NHS trials £100 blood test in bid to revolutionise Alzheimer’s diagnosis
Doctors have launched a clinical trial of a £100 blood test for Alzheimer’s, aiming to speed up diagnosis of the condition within the NHS.
More than 1,000 patients with suspected dementia are being recruited from memory clinics across the UK to test whether the approach provides quicker and more reliable results, and improves care for those diagnosed.
Over half a million people in the UK have Alzheimer’s, the most common form of dementia, yet a confirmed diagnosis can take years.
Only about 2 per cent of patients receive a gold-standard diagnosis based on a PET scan or a lumbar puncture – where spinal fluid is extracted to detect hallmarks of the disease.
Although drugs such as lecanemab and donanemab can slow progression, their effect is limited and they have been rejected for broad NHS use by the National Institute for Health and Care Excellence (Nice). Attention has now shifted to a new generation of drugs under trial.
These treatments are most effective when given early, before irreversible brain damage occurs.
A simple blood test could allow doctors to identify patients who stand to benefit most.
Prof Jonathan Schott is a neurologist at University College London and co-lead on the Adapt trial.
He said: “We’re expecting numerous further treatments to come on stream within the next 10 years, so we need to prepare the National Health Service now, to be able to deliver these treatments, as well as the benefits an accurate diagnosis already gives.”

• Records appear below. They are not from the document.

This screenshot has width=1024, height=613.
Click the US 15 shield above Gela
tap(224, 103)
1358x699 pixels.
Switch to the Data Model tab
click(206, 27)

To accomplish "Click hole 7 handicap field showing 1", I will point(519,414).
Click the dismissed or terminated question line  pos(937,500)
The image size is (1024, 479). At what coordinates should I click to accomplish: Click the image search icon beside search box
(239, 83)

Alzheimer’s disease is linked to the build-up of two proteins in the brain, amyloid and tau.
The blood test measures p-tau217, a protein that reflects the presence of both. Evidence suggests it can detect them as reliably as PET scans and lumbar punctures.
The Adapt trial is enrolling 1,100 people from varied geographic, ethnic and economic backgrounds, including those with other health problems, to ensure findings reflect the wider UK population.
Half of participants will receive their blood test results within three months of assessment, while the other half will wait 12 months.
Doctors will then assess whether earlier access to results improves the speed and quality of diagnosis and guides treatment decisions.
Specialist laboratories using the test can currently return results in around two weeks.
Dr Ashvini Keshavan is a senior clinical research fellow at University College London’s Dementia Research Centre and co-lead on the trial.
Keshavan said: “This is not about confirming accuracy, which we have already done.
“This is about showing that it actually makes a difference to patients’ onward management.”
Recruitment is expected to take two years.
If results are promising, they will be presented to Nice to decide whether the test should be introduced across the NHS.
The trial is part of the Blood Biomarker Challenge, a multimillion-pound programme supported by the Alzheimer’s Society, Alzheimer’s Research UK and the People’s Postcode Lottery.
Dr Sheona Scales, director of research at Alzheimer’s Research UK, said: “We know that the drug development pipeline for Alzheimer’s disease is currently burgeoning with new potential treatments.
“The earlier we can intervene with these experimental or new potential treatments, the greater their chances of success.
“So the science is currently moving fast, there is a pace of change, but we need the diagnosis in order to speed up, in order to help us to unlock this.”